Okres karencji w rozwiązywaniu problemów z praworządnością w Polsce dobiegł końca. Rząd polski musi teraz uchwalić wszystkie ustawy, które przywrócą rządy prawa w Polsce. Jeśli nowo wybrany prezydent zbojkotuje niezbędne reformy praworządności swoim wetem, UE będzie musiała ponownie zamrozić fundusze dla Polski. Ursula von der Leyen musi jasno powiedzieć, że jeśli Polacy będą chcieli kontynuacji polityki bojkotu, to otrzymają kontynuację sankcji. Wina leży zatem po stronie prezydenta
— pisał w mediach społecznościowych polityk FDP po wyborze Karola Nawrockiego na prezydenta Polski.

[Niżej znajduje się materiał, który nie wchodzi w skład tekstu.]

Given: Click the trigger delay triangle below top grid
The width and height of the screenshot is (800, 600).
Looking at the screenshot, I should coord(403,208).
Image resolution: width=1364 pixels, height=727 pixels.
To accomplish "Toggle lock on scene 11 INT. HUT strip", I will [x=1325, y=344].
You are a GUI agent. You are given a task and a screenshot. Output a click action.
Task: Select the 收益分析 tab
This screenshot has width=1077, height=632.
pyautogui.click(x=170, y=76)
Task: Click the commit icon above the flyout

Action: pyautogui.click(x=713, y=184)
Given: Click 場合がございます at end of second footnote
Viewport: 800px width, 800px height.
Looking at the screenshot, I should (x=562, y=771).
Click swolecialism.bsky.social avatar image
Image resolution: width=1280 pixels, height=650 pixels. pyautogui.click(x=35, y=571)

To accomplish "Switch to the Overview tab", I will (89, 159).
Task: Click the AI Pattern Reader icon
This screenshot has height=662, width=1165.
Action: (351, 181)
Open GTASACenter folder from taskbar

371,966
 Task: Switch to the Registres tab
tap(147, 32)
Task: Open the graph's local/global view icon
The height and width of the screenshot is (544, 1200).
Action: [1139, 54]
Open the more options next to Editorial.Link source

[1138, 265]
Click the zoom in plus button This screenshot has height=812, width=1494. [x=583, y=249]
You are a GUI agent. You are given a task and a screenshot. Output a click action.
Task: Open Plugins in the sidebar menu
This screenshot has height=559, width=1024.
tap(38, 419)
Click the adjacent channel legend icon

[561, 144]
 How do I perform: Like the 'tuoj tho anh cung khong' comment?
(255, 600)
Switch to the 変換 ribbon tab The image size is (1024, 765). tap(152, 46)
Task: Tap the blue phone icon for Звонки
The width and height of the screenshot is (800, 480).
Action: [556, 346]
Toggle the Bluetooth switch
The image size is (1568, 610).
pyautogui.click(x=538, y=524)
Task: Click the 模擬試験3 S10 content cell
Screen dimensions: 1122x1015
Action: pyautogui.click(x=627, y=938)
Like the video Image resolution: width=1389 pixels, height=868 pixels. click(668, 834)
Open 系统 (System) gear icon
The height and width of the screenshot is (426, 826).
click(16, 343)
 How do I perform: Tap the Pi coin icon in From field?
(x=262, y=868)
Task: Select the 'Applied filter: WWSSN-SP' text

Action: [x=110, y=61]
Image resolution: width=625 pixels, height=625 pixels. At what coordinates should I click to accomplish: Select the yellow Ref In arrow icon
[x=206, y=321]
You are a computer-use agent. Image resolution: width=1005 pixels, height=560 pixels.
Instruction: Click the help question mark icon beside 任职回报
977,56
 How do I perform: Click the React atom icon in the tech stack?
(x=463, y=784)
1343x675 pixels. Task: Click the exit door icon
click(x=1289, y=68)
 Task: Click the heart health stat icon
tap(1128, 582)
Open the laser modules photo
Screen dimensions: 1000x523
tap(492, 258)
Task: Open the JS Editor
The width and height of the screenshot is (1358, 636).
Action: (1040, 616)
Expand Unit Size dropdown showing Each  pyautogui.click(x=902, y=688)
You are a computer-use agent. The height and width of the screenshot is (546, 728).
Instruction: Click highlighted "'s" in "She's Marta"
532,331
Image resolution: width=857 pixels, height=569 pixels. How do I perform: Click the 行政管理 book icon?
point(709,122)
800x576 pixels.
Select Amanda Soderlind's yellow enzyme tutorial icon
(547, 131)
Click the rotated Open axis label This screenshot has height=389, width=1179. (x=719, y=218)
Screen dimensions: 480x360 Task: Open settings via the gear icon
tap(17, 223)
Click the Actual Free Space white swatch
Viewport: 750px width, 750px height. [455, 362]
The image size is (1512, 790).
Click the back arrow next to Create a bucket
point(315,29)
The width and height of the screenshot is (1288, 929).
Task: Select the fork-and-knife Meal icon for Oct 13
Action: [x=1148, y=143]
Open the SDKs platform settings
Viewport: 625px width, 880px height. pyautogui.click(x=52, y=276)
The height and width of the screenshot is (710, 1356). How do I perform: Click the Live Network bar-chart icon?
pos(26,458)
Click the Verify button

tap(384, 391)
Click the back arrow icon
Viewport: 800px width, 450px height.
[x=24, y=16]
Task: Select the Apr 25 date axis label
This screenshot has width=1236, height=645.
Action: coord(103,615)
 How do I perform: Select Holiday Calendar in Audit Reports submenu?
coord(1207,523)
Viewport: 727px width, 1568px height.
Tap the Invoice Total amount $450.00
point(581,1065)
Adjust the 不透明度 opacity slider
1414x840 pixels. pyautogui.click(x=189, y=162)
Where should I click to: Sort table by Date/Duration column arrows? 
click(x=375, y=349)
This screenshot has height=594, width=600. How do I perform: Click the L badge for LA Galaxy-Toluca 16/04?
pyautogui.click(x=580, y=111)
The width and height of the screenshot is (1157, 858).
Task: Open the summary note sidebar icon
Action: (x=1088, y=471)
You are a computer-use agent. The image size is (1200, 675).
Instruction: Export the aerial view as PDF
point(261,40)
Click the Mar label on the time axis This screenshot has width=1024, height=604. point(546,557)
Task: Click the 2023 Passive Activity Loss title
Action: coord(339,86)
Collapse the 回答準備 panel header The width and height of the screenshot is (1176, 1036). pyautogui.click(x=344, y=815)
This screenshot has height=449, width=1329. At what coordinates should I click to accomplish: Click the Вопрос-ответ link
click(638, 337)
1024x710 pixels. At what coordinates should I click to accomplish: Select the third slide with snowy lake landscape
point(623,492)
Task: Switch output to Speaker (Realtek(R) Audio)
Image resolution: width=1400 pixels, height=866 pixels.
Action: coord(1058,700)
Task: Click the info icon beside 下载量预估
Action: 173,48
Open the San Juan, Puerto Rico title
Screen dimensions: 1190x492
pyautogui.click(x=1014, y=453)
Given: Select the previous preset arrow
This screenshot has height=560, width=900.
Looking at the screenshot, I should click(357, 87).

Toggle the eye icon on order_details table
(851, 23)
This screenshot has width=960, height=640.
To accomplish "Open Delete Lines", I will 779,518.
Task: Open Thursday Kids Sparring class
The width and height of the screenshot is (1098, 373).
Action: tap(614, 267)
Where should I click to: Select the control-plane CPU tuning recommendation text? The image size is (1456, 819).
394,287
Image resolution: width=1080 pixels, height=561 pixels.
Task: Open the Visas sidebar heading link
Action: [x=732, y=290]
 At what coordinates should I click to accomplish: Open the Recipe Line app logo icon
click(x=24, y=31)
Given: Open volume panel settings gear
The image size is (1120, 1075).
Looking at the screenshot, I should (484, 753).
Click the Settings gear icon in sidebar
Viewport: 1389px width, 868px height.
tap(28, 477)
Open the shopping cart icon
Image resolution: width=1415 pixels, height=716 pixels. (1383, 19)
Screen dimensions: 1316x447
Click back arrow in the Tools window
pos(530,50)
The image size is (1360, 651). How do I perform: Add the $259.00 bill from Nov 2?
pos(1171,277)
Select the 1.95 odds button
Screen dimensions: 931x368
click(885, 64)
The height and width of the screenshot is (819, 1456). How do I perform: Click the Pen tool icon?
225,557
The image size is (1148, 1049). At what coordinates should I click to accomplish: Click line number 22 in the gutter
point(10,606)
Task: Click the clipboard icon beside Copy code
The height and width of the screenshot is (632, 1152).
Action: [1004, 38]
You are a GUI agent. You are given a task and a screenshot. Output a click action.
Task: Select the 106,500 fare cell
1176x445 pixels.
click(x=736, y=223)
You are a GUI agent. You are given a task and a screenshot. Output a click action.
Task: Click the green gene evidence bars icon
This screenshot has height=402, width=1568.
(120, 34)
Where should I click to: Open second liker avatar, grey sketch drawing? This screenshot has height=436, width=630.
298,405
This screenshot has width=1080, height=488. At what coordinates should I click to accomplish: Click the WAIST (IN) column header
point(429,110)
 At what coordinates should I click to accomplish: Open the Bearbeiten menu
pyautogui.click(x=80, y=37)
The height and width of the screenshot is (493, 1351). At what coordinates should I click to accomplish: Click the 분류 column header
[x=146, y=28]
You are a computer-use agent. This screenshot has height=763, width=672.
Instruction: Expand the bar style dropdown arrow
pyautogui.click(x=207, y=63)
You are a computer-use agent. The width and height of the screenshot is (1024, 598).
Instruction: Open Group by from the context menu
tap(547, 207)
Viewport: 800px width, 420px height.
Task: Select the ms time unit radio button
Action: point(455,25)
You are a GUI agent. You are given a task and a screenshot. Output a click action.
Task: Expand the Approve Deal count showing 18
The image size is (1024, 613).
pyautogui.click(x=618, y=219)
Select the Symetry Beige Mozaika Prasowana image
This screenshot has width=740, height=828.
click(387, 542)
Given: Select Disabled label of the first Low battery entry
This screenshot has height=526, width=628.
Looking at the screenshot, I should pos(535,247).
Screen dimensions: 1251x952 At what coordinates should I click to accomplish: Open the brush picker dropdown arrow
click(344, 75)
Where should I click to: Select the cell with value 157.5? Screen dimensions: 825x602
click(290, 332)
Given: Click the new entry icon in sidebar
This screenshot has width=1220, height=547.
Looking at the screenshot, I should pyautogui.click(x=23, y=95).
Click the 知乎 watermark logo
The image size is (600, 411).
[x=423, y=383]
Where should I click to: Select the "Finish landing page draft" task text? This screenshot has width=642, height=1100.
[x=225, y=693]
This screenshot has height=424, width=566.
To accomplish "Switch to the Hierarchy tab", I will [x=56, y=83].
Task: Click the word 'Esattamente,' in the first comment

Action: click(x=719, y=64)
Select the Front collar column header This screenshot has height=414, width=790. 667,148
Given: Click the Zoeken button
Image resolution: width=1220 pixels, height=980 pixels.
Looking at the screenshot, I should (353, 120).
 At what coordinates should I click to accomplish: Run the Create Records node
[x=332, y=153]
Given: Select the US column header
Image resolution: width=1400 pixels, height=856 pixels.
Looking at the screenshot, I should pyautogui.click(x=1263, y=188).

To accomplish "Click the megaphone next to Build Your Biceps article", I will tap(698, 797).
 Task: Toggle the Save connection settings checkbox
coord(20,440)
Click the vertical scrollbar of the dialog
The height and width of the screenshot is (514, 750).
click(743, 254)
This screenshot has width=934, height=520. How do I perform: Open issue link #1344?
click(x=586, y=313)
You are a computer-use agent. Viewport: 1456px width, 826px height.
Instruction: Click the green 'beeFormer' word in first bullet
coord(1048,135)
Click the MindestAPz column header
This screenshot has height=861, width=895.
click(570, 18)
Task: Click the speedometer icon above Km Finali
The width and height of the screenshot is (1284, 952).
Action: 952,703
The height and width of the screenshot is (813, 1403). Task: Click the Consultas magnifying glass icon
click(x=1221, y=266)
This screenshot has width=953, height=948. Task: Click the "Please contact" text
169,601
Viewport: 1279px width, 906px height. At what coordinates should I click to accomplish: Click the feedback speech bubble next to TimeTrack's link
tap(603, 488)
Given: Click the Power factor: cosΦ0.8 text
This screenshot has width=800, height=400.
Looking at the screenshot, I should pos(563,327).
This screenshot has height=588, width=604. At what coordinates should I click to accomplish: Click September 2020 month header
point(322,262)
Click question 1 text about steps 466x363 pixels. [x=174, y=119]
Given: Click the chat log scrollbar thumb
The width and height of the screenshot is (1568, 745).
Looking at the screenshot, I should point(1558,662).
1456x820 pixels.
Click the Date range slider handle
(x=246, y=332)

Na polityka spadła lawina krytyki. Większość komentujących jego wpis zwracała uwagę, że nie ma prawa do oceniania decyzji Polaków, a tym bardziej do… straszenia Polski z tego powodu i stawiania ultimatów.
Absurdalne oświadczenie
Teraz wydał on oświadczenie, które zresztą jest równie kuriozalne, jak poprzedni atak. Dowiodło ono bowiem, że polityk ten w ogóle nie rozumie, dlaczego Polacy zdecydowali się zagłosować na Karola Nawrockiego i dlaczego mają dość eurokratów próbujących szantażować ich finansowo.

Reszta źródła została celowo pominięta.